**TRY IT**
Render the items from the line containing "Identify the location" up to and including the line containing "notice-text: Read here to Score 100/100 is" as a two-column CSV with the headers item_text and answer. Give one row per item, put each value in a single quoted field with line breaks replaced by spaces, and leave out the pictures.

**SOURCE MATERIAL**

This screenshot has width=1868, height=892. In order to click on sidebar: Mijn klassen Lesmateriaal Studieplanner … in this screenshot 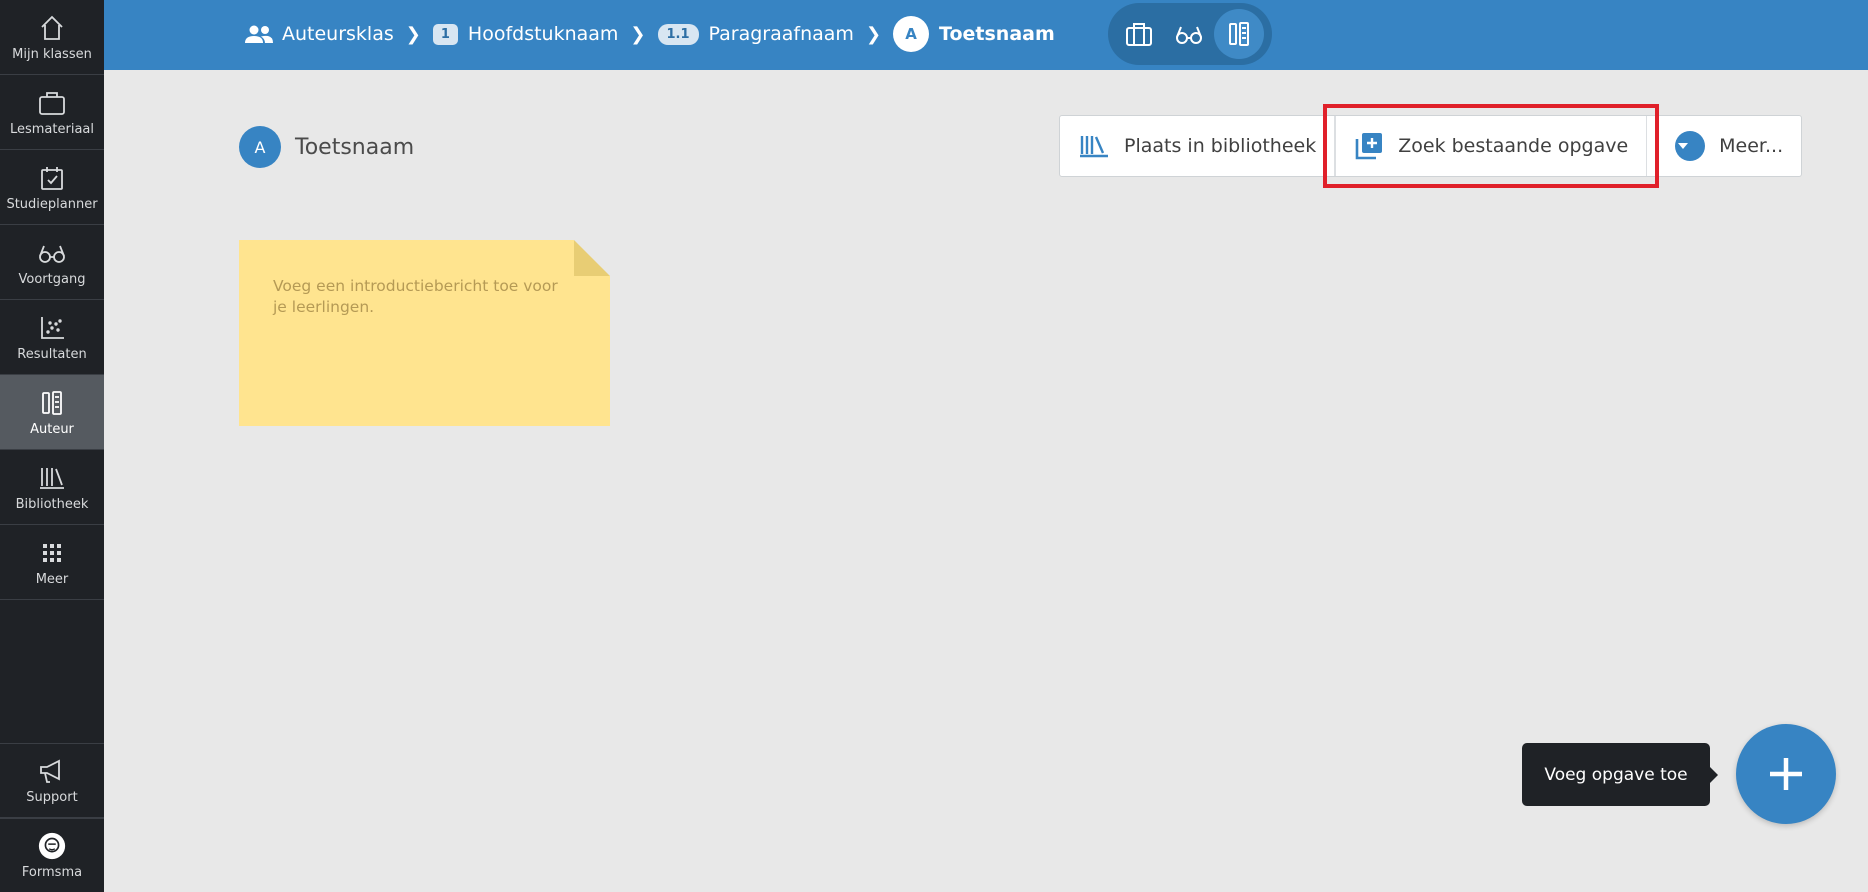, I will do `click(52, 446)`.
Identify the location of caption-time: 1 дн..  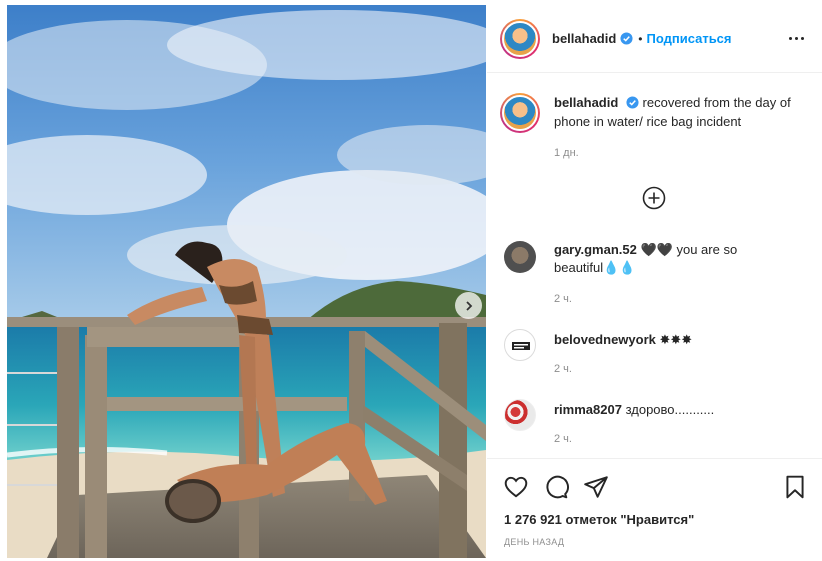
(683, 153).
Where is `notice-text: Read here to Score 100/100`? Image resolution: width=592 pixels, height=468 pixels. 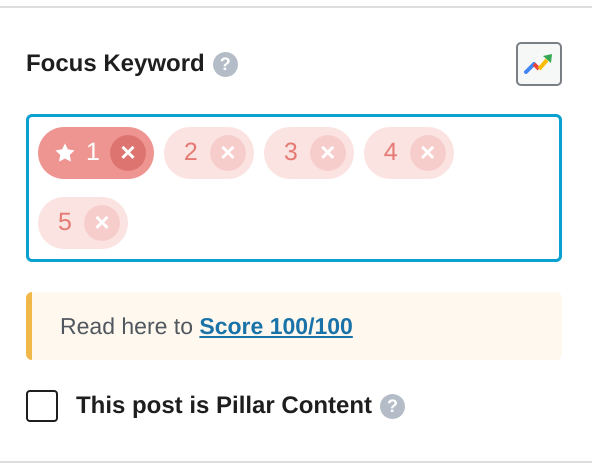
notice-text: Read here to Score 100/100 is located at coordinates (206, 326).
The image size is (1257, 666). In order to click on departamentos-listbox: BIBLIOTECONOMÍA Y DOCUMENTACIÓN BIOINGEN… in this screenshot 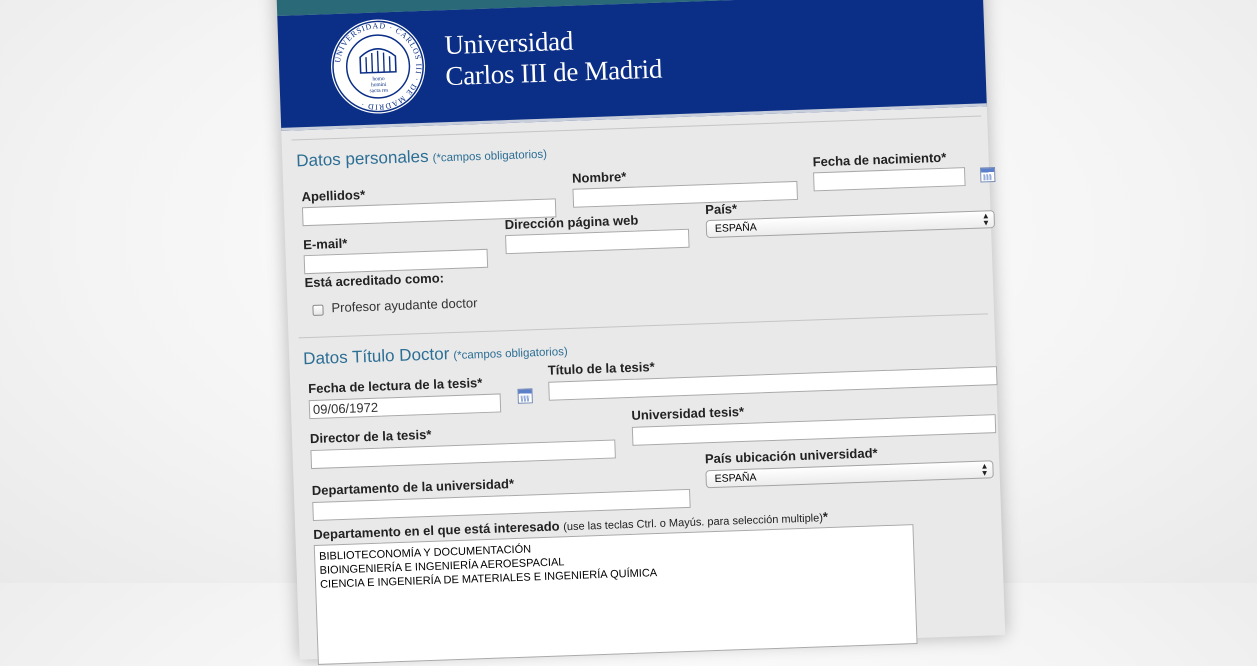, I will do `click(616, 594)`.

**SOLUTION FOR THIS TASK**
item_text,answer
"Identify the location of caption-time: 1 дн..","(683, 153)."
"Where is `notice-text: Read here to Score 100/100`? Image resolution: width=592 pixels, height=468 pixels.","notice-text: Read here to Score 100/100 is located at coordinates (206, 326)."